As the band marched that day in the gym to the clackety-clack of drums and blowing horns, an older white man stepped to the lectern. "That's weird," Jackson thought. "Why's the George Washington University mascot beside him?"
"Wait," Jackson thought as the band stopped playing, his trombone still in hand. "I applied for a scholarship to George Washington." He had no idea the impromptu celebration was intended for him.
The man's voice boomed over the mic. "It is my pleasure, my honor," George Washington University President Steven Knapp said from the lectern, "to announce the recipient of the Stephen Joel Trachtenberg scholarship: Mr. Tai'Lon Jackson!"
Jackson's right leg folded as he broke line with the band and stumbled forward.
After local news broadcast that Jackson would receive a full ride to George Washington, a woman in Jackson's building sobbed in front of her TV. He wasn't her child, but hope visited here so rarely.
The Washington, D.C., area where Jackson grew up was labeled one of America's most violent neighborhoods last year. Murder, rape, robbery, and a 1-in-14 chance of being a victim, all just a 10-minute walk from Ballou. Crime frequently spilled into the school; in 2014, two Ballou students and one former student were shot at a bus stop across the street. In January, a 17-year-old student was shot and killed after leaving a basketball game. Ballou is 98 percent black, and 99 percent of students take free and reduced lunches, a measurement of poverty.
Jackson's mother, Hellina Jackson, a woman so cheerful you'd think she'd never wanted for anything in life, became a neighborhood celebrity. Mother of the genius, they called her. And as D.C. schools erected a new Ballou High School that summer—one that looks more like a mall with a glass facade—it included a painting of Jackson in the lobby.
He hangs there in a navy blue band uniform and a smile, black strokes of teenage whiskers, a reminder to students who pass below: That's Tai'Lon Jackson. He did it. Anything is possible.

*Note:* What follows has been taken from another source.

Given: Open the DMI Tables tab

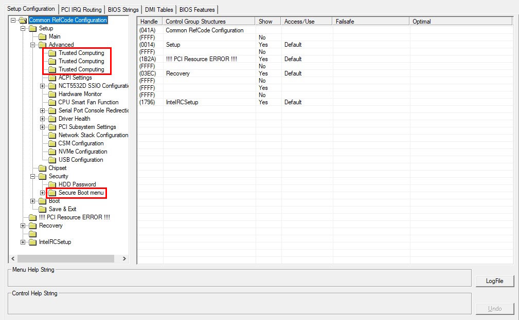Looking at the screenshot, I should 158,10.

D.C. Public Schools lists Ballou as a "priority school," meaning it needs "intense support to address overall low student performance." Until the renovations last year, the old building was "falling down around us," said former teacher Alli Baugher. One classroom, Baugher said, had a squirrel's nest in the ceiling; teachers had to buy their own copy paper; they jammed old books under doors because the school didn't supply doorstops, and after years of using a dirty chalkboard, Baugher paid $20 for a shower board that she duct-taped to the wall to double as a whiteboard.
"I remember taking one of my students to a meeting for an organization in D.C., a leadership program at School Without Walls [a magnet high school near George Washington], and it hit him hard," Baugher said, "in the sense that he didn't know how disadvantaged he was. He thought that his experience at Ballou was what was being offered in D.C."